From the time Hamas staged its horrendous October 7 invasion, Israeli leaders have consistently insisted that Hamas must be eradicated. As I have explained in the months since, Hamas cannot defeat the IDF militarily, but they can stage such persistent terrorist attacks on the Jewish population that the people abandon the country. In this way, Hamas can fulfill its charter’s mission to eradicate the nation.
This is why, as one senior military leader stated after 10/7, “If we do not defeat Hamas, we cannot survive here.”
The root problem, however, as an Israeli friend explained in a podcast we recorded together, is that Hamas is an idea before it is a political party or a terrorist group. To defeat Hamas, Israel must defeat the idea of Hamas, the claim that Israel has stolen the land from its rightful Palestinian owners and is the enemy of all Palestinians.
Israel must also find a peaceful way to share its tiny geography with Palestinians. As terrorism expert Audrey Kurth Cronin writes in the current edition of Foreign Affairs, “Military force can degrade Hamas’s hold on Gaza, but without a political solution to the underlying territorial dispute, the group would soon reemerge in some form and resume targeting Israeli military forces and civilians.”
The least religious generation in history
While Israel is engaged in a political and military battle with Hamas that is ideological at its core, the Jewish state does not need to fear losing its own people to the ideology of its opponent.
The Jewish people do a remarkable job of enculturating their worldview. From the time they are old enough to read, children in observant Jewish families begin learning the Torah. Their father is their first rabbi and their family their first synagogue. After leading more than thirty study tours to Israel, I can testify that her Jewish citizens understand their national purpose and are united in preserving their nation and race.
By contrast, young Americans are the least religiously affiliated generation in US history. And many are being taught a revisionist view of American history that makes our country a colonizing oppressor whose founders sought to preserve and advance their personal and financial interests rather than the people they purported to serve.

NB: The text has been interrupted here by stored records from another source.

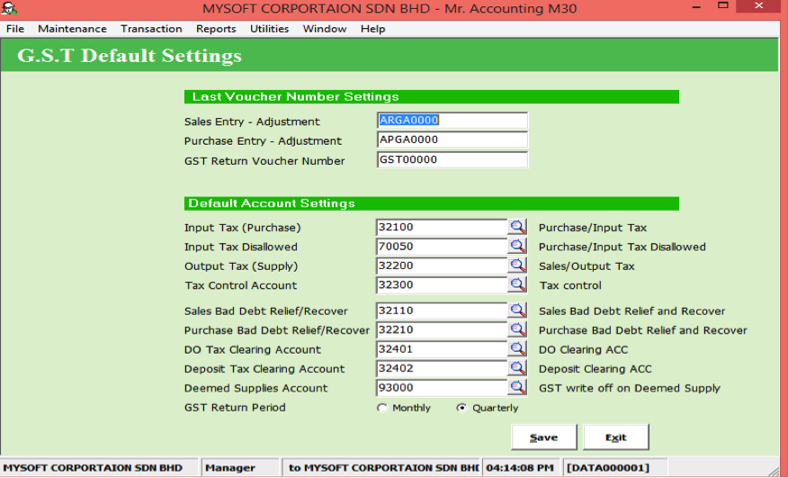The width and height of the screenshot is (788, 478).
Task: Click the Sales Entry - Adjustment field
Action: (452, 121)
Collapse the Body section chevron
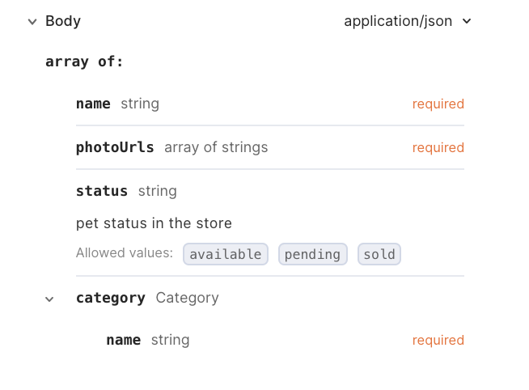529x390 pixels. [32, 22]
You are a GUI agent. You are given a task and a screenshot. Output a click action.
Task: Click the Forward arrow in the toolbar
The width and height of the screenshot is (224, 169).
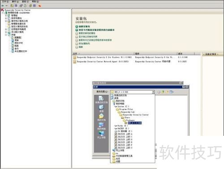7,6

In the opinion of longtime Harvard scholar Harvey Mansfield, the “progressives” who propagate this view have a “loathing for [their] country. It goes beyond embarrassment to real dislike of America.”
It is therefore naïve for evangelicals to assume our children will adopt our biblical worldview simply because we do. They live in a secularized culture that “does not accept the things of God” (1 Corinthians 2:14) because “the god of this world has blinded the minds of the unbelievers, to keep them from seeing the light of the gospel of the glory of Christ” (2 Corinthians 4:4).
And, as mission strategist and thought leader Alan Hirsch has stated:
“I found out the hard way that if we don’t disciple people, the culture sure will.”
Fulfilling “God’s ultimate purpose”
There is a battle going on for the future of our culture unlike any we have seen in our nation’s history. The Pride Month marketing and media campaigns aimed at young children and the rest of American society are just one example of the fact that “we do not wrestle against flesh and blood, but against the rulers, against the authorities, against the cosmic powers over this present darkness, against the spiritual forces of evil in the heavenly places” (Ephesians 6:12).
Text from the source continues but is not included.